Access to the memory on each compute node is controlled by how many cores are allocated on each node for a particular job. For example, a job running on 4 cores on a single cobalt node will be able to access 32GB RAM (4 x 8GB). In other words, the RAM on each node is divided up equally among all the cores on the node. To calculate the total RAM available to a job on each node, use the following formula:

Mj = Mc * Nj

where Mj is the RAM accessible by the job on the node, Mc is the RAM/core on the node, and Nj is the number cores allocated to the job on the node. You can use the “upnodes” command to see the RAM/core for the compute nodes in each cluster. Also note that simply using more than one node for a job will not allow a serial process running on one node to use the RAM available on another node. In order to share memory across nodes, one should use a message-passing library such as OpenMPI.

IMPORTANT: Jobs that attempt to access more memory than allowed will be suspended by the scheduling system. A warning message will appear in the error file. In this case, you should increase the number of cores/node allocated to the job.

 

Swap

By default, swap is not allocated. Swap can be useful for high-memory jobs that may intermittently use more RAM than allocated (and therefor not crash)

Swap can be enabled on a per-job basis. A single whole node is required. Only integer units of GB are allowed. The swap space is deleted when the job finishes.

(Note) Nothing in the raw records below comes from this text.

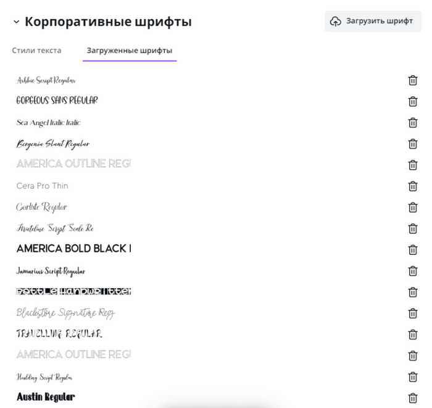Screen dimensions: 432x408
Task: Delete the Blackstore Signature font
Action: [413, 313]
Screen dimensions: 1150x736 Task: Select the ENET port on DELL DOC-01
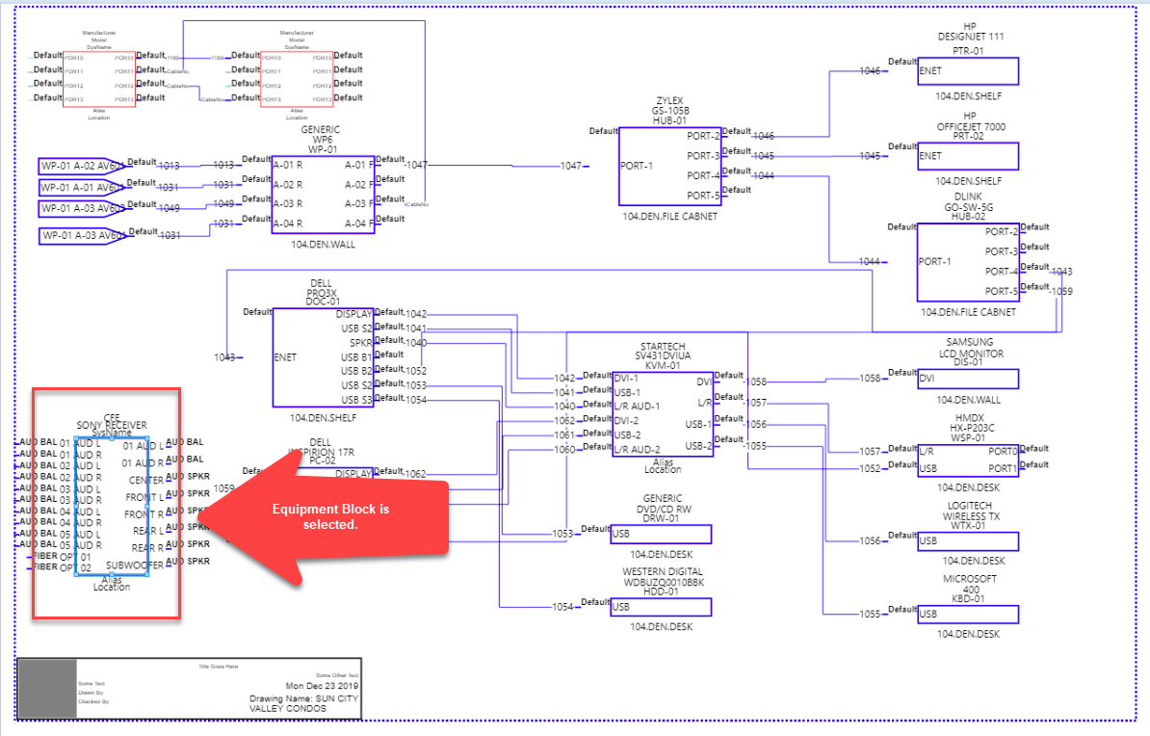point(285,357)
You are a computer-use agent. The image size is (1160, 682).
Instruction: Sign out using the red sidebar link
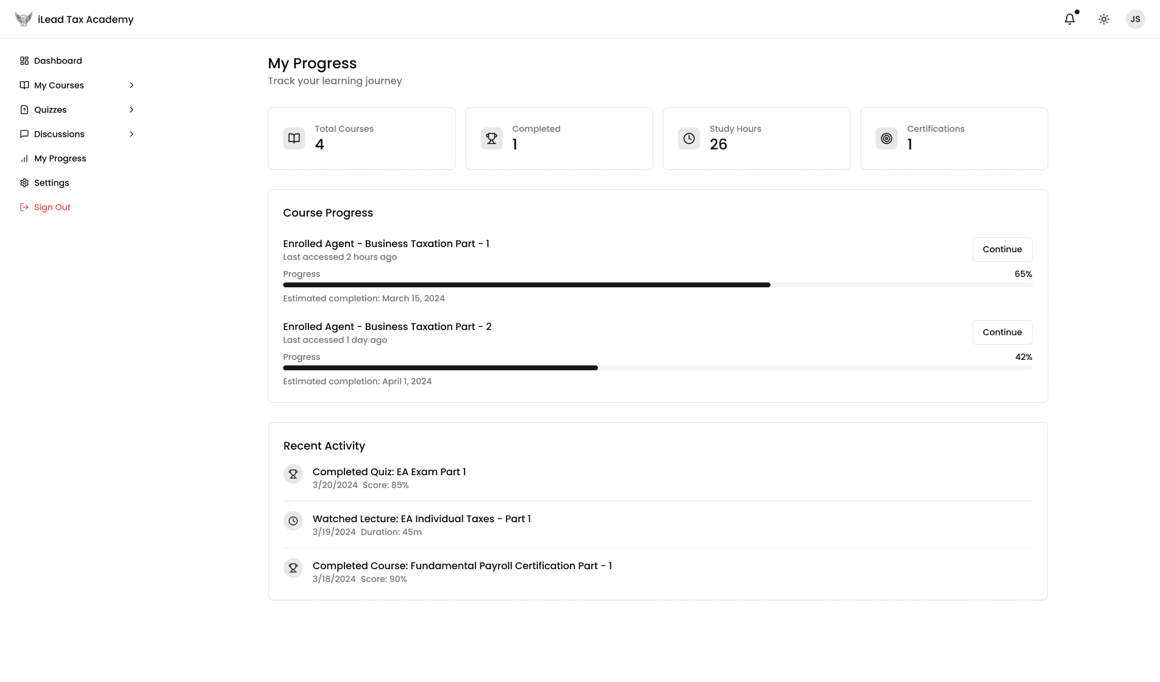coord(52,207)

16:01 demo@sci ~]$ qsub -I -l nodes=1:red:ppn=16 -l other=swap:3G
qsub: waiting for job 1020992.jman to start
qsub: job 1020992.jman ready

Setting up swapspace version 1, size = 3145724 KiB
no label, UUID=dd927b68-25bf-4644-8253-e7f389a10f22
16:09 demo@n944024 ~]$ free -g16:13 demo@n944028 ~]$ free --mega
              total        used        free      shared  buff/cache   available
Mem:         257675        2372      251623           2        3679      254393
Swap:          3071           0        3071
16:09 demo@n944024 ~]$ exit
logout

qsub: job 1020992.jman completed